§ **Задание A**:
Ответьте по тексту о Серове:
(i) Сколько лет жизни подарили Серову русские хирурги?
(ii) Кому Серов написал «Терзаюсь не на шутку»?
(iii) В каком городе и на какой выставке Серову отвели отдельный зал в 1911 году?
§ **Задание B**: Напишите продолжение текста о Серове, начиная сразу после его последнего предложения.

Если бы врачи в тот раз не смогли победить болезнь, мы бы не увидели лучшие портреты Серова: Иды Рубинштейн, Дягилева, Щербатовой, Врубеля, Орловой, Горького. Не было бы «Петра I» и «Похищения Европы». Русские хирурги спасли русское искусство в лице его выдающегося мастера. Они подарили Серову еще 8 лет жизни.

Перед уходом

В августе 1911 года из Лувра была похищена «Джоконда». «Терзаюсь не на шутку», – пишет Серов приятелю-художнику Остроухову, лечившемуся в Карлсбаде. В этом же году в Риме на Всемирной выставке он выставляет свои произведения в отдельном, специально для него отведенном зале. Успех огромен. Серов возвращается на свою дачу в Финляндию в очень приподнятом, совсем ему не свойственном настроении. Близкие чувствуют: он как будто заглушает внутреннюю тревогу. А тут еще история. Однажды в окно мастерской залетел попугайчик дивной красоты, и художник просто влюбился в это маленькое чудо. Птичка вскоре умерла. Серов очень переживал свою потерю, постоянно вспоминая народную примету о влетевшей птице: к несчастью.

§ **Исходные данные**:
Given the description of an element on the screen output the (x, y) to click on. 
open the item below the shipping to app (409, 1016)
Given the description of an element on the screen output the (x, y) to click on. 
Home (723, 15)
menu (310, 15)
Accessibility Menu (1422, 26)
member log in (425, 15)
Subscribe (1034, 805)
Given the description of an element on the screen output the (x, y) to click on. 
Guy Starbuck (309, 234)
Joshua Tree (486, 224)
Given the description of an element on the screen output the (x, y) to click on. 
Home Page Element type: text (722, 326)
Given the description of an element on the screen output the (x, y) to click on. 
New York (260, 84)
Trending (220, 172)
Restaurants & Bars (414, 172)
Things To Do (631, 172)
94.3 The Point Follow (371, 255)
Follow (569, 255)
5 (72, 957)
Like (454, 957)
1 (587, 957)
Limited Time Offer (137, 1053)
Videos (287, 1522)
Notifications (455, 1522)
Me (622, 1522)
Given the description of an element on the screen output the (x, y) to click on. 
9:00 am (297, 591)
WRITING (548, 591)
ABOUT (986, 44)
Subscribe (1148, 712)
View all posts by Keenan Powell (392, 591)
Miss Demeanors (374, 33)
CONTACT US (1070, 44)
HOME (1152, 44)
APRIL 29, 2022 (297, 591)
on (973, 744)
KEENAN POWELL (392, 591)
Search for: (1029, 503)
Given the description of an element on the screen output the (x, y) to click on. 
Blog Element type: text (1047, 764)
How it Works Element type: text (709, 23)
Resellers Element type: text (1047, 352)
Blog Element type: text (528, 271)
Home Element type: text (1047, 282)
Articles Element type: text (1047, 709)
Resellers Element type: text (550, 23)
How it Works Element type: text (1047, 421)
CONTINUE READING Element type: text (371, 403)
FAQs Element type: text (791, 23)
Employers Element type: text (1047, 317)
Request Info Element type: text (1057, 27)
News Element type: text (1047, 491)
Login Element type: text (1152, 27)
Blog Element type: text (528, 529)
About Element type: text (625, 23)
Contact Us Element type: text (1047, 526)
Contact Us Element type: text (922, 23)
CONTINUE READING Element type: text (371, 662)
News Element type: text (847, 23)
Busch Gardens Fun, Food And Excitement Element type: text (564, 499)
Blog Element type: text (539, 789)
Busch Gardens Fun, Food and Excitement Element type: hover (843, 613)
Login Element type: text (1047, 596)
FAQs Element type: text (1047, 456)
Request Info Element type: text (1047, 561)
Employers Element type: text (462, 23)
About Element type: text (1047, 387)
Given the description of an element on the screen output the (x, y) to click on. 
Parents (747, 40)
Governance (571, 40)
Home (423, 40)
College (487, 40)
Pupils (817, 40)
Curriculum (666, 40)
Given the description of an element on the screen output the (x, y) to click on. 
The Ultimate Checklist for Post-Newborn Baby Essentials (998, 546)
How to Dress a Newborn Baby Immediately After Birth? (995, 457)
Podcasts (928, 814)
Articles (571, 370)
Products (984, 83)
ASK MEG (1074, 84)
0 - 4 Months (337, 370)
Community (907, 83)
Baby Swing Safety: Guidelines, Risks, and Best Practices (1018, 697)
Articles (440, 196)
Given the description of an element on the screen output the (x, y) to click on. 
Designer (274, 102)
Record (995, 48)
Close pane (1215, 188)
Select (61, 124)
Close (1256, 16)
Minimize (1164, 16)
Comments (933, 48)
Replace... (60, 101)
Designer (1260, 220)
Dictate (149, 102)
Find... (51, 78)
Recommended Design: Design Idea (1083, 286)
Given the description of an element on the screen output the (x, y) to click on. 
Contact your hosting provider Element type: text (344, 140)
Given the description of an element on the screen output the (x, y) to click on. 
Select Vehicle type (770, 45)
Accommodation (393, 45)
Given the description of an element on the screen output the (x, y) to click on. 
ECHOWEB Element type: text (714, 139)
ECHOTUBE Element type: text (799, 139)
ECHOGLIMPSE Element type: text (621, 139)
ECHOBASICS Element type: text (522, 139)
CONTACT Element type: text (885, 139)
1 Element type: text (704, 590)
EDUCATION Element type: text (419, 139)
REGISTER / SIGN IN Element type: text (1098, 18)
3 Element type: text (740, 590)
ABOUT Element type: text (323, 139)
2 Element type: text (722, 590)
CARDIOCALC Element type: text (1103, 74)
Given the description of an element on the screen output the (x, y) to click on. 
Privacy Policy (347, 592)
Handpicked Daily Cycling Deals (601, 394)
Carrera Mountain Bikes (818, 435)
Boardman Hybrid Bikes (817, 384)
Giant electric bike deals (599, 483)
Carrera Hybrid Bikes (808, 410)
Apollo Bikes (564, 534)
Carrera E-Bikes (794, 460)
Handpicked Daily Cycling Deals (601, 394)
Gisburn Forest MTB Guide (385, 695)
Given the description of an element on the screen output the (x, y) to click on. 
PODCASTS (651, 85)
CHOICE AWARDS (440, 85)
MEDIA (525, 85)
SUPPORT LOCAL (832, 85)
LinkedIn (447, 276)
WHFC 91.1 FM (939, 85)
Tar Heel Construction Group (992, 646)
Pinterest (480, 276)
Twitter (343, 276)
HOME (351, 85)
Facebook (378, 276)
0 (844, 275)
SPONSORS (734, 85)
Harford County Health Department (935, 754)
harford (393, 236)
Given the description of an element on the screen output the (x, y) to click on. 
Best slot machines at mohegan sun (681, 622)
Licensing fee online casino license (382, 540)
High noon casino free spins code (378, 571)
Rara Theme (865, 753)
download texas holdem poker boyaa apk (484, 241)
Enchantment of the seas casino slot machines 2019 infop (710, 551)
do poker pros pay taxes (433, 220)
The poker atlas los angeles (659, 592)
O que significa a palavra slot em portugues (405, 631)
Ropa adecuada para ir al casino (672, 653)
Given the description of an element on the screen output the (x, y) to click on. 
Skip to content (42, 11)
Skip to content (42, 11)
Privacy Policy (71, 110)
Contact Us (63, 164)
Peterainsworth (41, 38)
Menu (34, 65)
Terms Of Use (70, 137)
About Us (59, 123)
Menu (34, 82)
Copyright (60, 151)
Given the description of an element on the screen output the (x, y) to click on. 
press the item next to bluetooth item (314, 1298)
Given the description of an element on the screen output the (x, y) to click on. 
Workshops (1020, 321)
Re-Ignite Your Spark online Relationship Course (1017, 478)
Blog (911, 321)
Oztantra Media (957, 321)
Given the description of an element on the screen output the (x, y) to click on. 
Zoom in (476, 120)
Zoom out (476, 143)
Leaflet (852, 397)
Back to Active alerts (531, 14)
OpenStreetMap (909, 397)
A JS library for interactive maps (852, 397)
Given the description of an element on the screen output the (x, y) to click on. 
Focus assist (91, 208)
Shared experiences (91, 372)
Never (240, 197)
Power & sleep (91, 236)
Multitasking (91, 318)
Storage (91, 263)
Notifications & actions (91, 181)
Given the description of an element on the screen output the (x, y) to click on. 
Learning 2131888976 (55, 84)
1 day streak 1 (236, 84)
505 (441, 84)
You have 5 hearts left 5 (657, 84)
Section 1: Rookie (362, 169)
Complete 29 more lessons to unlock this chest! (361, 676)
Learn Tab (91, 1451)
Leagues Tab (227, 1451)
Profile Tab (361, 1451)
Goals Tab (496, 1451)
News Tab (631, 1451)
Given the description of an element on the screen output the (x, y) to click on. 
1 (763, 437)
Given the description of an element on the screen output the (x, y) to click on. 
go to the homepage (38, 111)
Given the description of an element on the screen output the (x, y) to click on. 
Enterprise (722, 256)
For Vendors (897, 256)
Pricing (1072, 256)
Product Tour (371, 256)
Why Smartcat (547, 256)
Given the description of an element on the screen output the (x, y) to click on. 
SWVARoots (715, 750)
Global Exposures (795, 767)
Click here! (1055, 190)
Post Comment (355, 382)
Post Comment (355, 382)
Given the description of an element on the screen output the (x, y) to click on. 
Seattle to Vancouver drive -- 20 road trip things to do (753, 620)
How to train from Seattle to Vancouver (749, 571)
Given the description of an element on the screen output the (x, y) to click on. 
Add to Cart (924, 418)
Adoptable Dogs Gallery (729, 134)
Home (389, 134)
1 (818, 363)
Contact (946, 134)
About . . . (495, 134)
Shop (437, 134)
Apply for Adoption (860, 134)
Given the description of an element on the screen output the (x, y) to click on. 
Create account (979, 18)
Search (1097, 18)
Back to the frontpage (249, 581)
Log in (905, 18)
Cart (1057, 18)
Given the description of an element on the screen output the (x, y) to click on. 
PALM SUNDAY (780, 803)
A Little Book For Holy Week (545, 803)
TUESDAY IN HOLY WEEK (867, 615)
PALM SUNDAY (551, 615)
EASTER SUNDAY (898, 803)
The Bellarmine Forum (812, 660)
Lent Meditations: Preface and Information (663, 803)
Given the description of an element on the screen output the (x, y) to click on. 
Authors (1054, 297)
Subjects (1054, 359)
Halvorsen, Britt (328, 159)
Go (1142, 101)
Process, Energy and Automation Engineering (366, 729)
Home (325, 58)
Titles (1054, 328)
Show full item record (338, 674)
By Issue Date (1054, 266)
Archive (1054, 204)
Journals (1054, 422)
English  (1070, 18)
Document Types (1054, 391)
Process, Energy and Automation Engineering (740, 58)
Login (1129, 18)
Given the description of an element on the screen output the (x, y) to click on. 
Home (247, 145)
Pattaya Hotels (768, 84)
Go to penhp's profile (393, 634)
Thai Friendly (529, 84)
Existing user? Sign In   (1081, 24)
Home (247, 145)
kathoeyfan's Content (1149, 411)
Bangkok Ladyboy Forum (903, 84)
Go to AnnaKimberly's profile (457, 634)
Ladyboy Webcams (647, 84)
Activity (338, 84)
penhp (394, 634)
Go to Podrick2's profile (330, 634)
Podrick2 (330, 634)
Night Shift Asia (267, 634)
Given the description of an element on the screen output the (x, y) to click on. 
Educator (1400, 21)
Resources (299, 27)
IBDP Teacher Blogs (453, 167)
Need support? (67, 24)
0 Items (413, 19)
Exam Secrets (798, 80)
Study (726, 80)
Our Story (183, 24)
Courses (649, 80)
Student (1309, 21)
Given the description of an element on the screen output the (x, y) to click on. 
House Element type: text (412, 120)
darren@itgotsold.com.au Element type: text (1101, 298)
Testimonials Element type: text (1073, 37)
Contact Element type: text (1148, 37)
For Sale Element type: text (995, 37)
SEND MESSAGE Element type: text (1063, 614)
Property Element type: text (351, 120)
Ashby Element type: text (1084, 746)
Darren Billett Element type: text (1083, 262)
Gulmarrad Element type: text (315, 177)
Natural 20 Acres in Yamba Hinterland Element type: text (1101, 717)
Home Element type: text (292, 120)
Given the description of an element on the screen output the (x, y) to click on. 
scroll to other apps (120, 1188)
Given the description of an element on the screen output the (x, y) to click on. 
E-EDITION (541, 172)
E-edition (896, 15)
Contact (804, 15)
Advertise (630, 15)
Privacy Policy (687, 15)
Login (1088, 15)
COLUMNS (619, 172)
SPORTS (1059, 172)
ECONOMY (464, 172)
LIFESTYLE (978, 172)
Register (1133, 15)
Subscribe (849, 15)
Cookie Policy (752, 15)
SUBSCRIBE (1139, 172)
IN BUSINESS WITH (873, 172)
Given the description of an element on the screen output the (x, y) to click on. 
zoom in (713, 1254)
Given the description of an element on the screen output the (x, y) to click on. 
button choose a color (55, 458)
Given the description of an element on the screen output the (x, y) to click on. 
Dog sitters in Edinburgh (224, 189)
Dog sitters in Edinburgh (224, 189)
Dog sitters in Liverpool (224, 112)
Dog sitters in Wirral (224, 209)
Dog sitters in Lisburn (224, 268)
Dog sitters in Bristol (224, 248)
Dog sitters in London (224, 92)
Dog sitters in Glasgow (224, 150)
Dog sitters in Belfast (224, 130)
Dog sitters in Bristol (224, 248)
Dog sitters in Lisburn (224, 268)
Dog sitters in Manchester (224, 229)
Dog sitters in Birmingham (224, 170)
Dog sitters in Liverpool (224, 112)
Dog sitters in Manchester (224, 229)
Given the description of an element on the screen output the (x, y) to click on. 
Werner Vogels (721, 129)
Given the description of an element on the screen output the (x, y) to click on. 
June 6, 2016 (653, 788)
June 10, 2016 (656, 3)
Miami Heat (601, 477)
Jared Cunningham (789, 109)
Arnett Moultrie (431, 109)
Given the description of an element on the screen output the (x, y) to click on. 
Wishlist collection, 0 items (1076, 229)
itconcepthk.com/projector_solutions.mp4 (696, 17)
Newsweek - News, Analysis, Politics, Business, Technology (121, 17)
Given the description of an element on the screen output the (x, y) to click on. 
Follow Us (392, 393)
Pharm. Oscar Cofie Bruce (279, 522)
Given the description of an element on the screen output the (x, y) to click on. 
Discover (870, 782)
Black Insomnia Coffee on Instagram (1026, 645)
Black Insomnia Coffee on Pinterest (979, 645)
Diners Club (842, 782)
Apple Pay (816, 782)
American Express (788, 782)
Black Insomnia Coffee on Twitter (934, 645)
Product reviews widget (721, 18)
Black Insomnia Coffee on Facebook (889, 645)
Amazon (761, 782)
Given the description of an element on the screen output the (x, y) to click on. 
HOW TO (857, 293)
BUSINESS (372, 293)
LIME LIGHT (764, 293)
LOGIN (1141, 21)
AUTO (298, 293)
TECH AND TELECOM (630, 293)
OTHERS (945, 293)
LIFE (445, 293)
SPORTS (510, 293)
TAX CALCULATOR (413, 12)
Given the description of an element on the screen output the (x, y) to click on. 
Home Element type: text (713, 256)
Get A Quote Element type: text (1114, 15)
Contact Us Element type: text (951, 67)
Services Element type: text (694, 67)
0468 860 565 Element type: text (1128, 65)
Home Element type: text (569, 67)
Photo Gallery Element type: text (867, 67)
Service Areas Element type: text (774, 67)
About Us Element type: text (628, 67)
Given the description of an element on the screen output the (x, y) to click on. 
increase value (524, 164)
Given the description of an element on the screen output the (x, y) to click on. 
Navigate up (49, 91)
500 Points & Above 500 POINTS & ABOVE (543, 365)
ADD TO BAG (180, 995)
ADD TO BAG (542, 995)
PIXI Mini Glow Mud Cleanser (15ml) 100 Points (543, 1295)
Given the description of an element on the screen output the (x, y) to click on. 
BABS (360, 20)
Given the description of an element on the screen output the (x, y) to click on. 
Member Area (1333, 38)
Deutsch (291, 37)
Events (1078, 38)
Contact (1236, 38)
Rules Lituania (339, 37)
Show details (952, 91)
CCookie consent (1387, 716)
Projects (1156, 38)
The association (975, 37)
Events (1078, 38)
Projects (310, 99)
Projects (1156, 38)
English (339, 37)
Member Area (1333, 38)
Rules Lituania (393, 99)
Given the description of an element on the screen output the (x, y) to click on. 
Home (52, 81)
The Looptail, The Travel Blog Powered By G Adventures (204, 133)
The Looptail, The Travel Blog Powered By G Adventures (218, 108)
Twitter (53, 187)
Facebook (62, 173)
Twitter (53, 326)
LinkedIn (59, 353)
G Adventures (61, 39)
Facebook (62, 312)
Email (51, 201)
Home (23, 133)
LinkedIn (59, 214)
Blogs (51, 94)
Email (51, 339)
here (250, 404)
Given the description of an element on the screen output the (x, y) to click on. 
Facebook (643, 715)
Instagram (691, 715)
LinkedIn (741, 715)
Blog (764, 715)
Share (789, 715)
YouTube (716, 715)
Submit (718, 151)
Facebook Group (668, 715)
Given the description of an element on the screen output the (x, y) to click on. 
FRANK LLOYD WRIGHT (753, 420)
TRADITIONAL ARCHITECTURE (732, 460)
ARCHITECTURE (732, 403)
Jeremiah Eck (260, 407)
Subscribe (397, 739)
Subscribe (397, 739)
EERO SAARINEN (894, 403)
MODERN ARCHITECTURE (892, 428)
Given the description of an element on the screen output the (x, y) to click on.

§ **Ожидаемый ответ A**:
(i) 8 лет.
(ii) Приятелю-художнику Остроухову, который лечился в Карлсбаде.
(iii) В Риме, на Всемирной выставке.

§ **Ожидаемый ответ B**:
Путешествия по-прежнему оставались для художника интересны и желанны, и он тщательно планировал давно задуманную поездку на Кавказ. Перед дальней дорогой решил навестить милых сердцу людей в любимом им Домотканове. Встреча была, как всегда, радостной и бурной. Затеяли играть в городки, и он не смог отказаться от любимой игры. После операции резкие движения ему были запрещены, да где там! Но вдруг почувствовал себя плохо – приступ грудной жабы. Врачи сделали рентген, успокоили, посоветовали не уставать и отказаться от курения.

Но предначертанного не переступишь. Серов, вопреки всему, не только не утихомирился, но работал пуще прежнего, писал одновременно несколько портретов, почти не отдыхал и не бывал дома. Его как никогда тянуло к людям, он ездил на концерты, в гости, на вечера. Всегда мало и неохотно говоривший, стал много и азартно выступать. Но иногда вдруг замолкал, мрачнел. Жене он писал: «Ты мне говоришь, что я счастливый и тем, и другим, и третьим – верь мне – не чувствую я его и не ощущаю. Странно, у меня от всего болит душа. Легко я стал расстраиваться».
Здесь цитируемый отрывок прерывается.